The PyMOL Gallery contains other representative examples that take advantage of various visualization and processing workflows. Also, you can find many demos (choose Wizard, Demo).

Under the Sculpting demo, you can show the pointer latency between the client and server.

Finally, look at ray tracing. From the PyMOL wiki, take a chemical structure and render each frame with ray tracing to produce a video. On the Tesla M60 with Quadro features enabled, the total render time was approximately 1 minute.

Scalability

As I mentioned previously, the framebuffer redirection protocols have a feature set to create multiple virtual sessions per node.
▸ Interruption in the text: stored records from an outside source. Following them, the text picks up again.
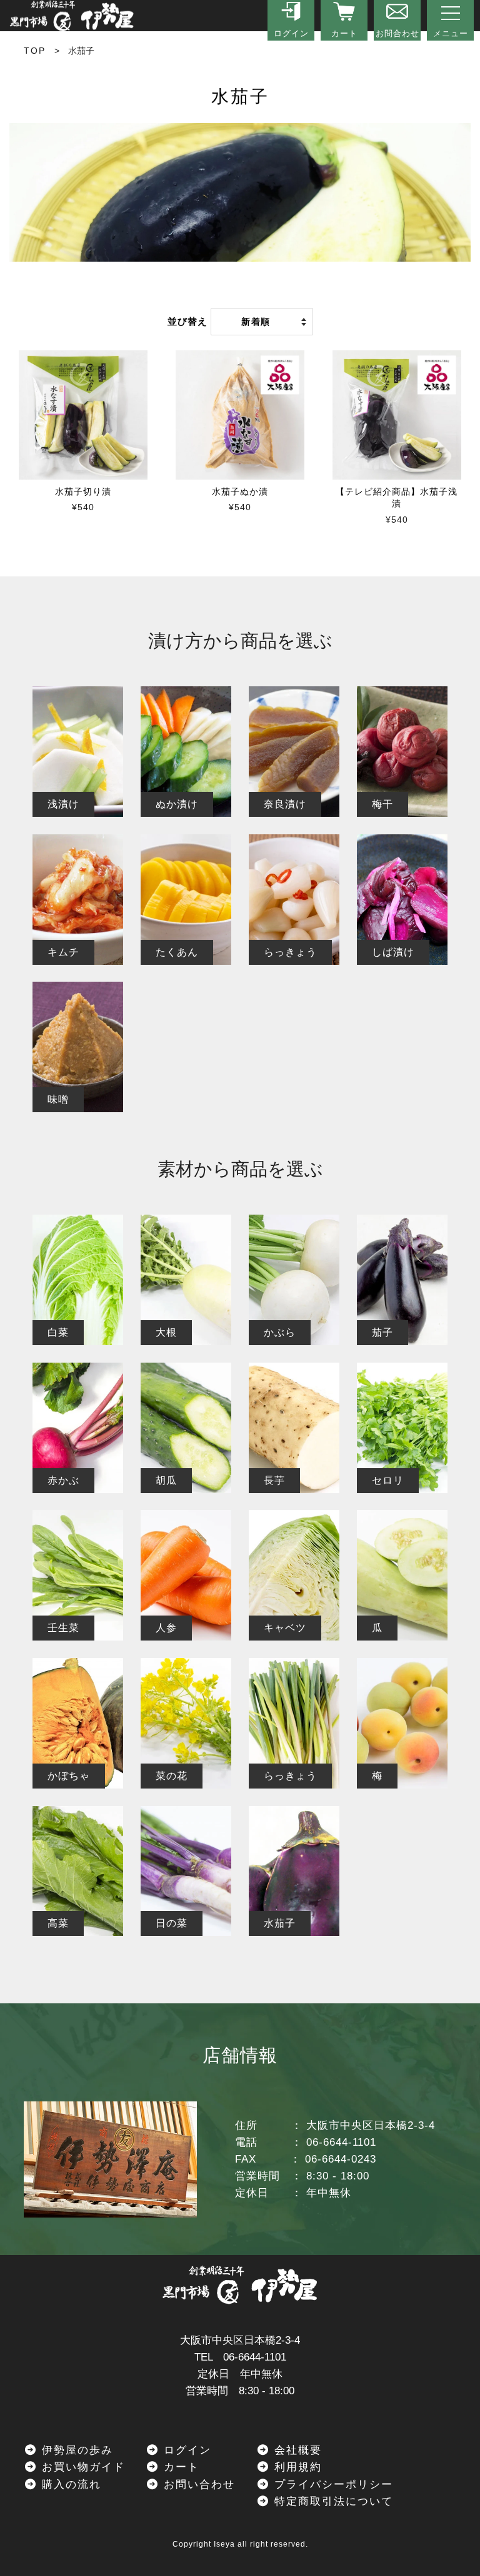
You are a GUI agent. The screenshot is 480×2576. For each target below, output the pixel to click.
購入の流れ (69, 2484)
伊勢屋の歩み (75, 2450)
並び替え (188, 321)
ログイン (185, 2450)
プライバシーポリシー (331, 2484)
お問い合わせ (197, 2484)
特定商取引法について (331, 2501)
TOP (35, 51)
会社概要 (296, 2450)
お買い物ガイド (81, 2467)
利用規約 (296, 2467)
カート (179, 2467)
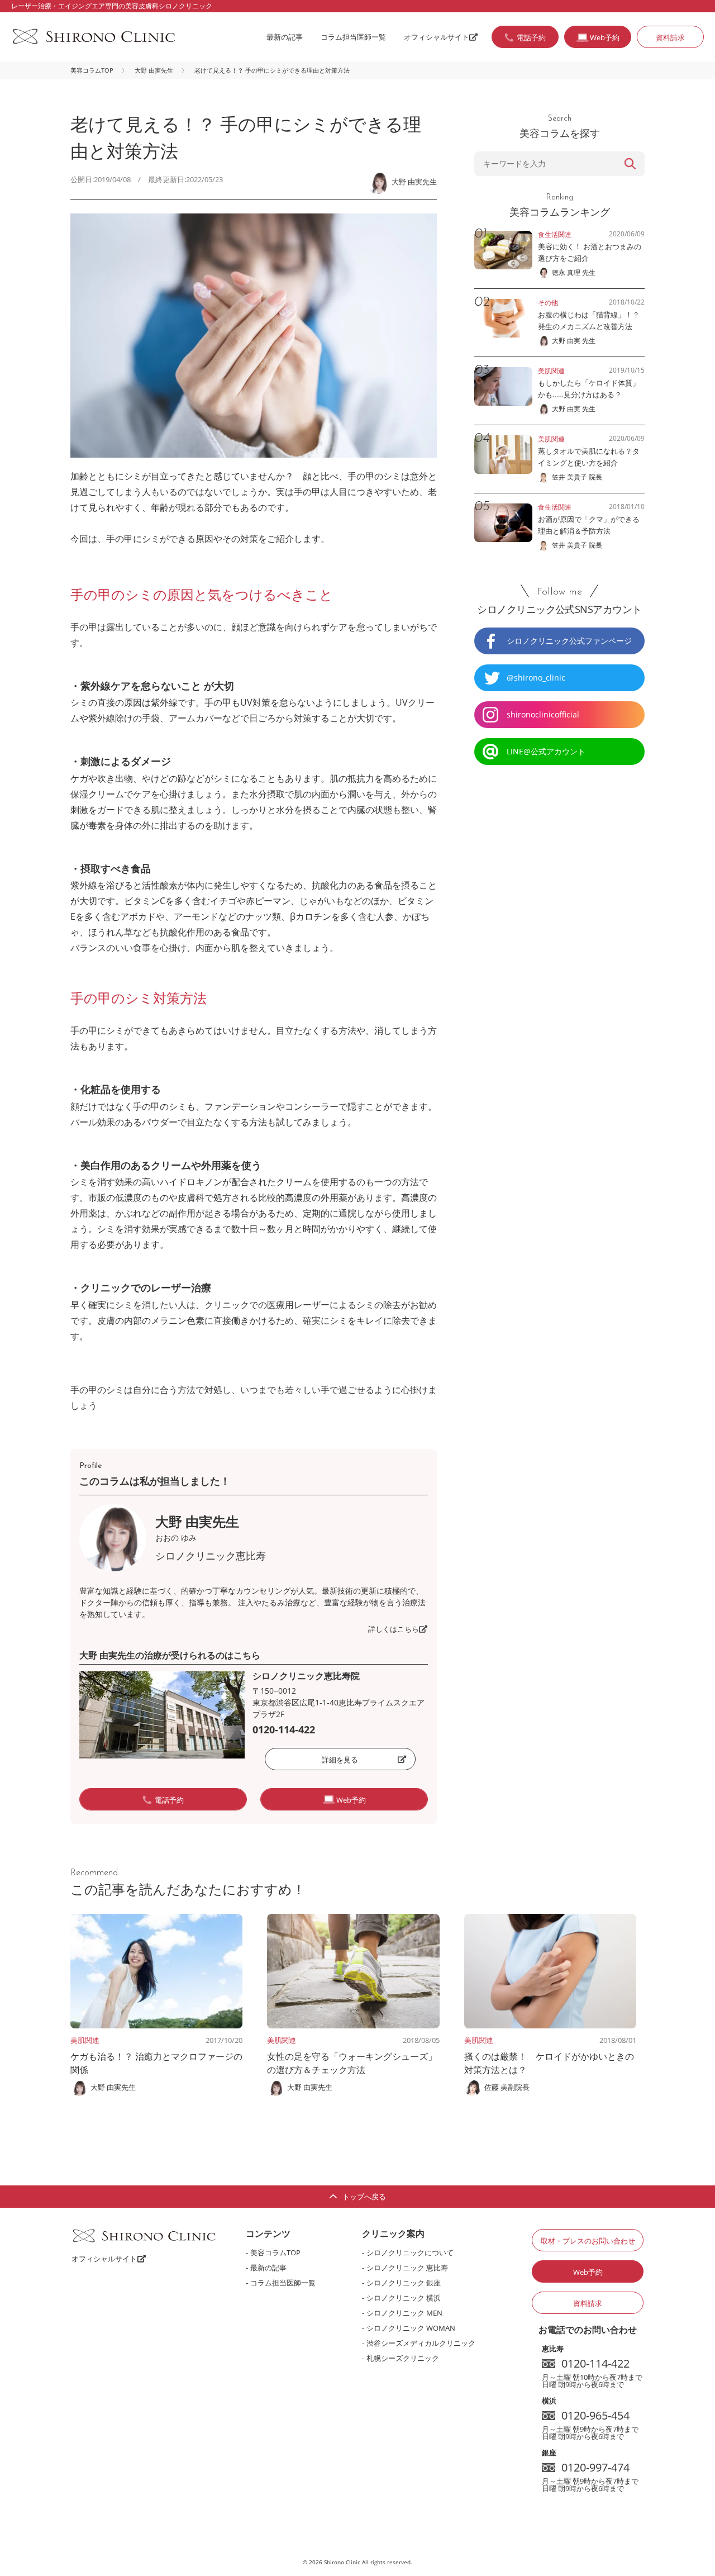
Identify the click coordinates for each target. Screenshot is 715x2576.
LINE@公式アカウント (546, 751)
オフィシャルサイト (436, 37)
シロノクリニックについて (410, 2252)
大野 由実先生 (154, 70)
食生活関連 (554, 234)
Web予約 (588, 2272)
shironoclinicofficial (543, 714)
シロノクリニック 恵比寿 (407, 2268)
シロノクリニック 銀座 (403, 2283)
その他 (548, 302)
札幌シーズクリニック (402, 2358)
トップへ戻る (364, 2197)
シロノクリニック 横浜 (403, 2298)
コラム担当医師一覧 (353, 37)
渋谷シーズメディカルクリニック (420, 2343)
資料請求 (670, 37)
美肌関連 (84, 2040)
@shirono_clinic (536, 677)
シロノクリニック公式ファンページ (569, 640)
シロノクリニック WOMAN (410, 2328)
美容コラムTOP (91, 70)
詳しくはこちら (393, 1629)
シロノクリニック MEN (404, 2313)
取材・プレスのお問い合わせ (588, 2241)
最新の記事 (284, 37)
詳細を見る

A virtual session is not necessarily tied to a single user either. In other words, the number of independent virtual sessions is limited by the total amount of GPU frame buffer memory used in all sessions per GPU. Thus, it’s possible to scale horizontally by increasing the number of G3 instances, or vertically by using larger instance types in the G3 family.

Summary

The G3 instance type is purpose-built to provide a managed, high-end professional graphics infrastructure for visual computing needs. With NICE DCV, you can take advantage of NVIDIA Quadro software features for a range of applications including drug discovery and VFX rendering. Connected with the AWS high-performance network backbone, the instance can become an integral part of your graphics workload pipeline. Now, you can power up and deliver your applications to teams working anywhere in the world.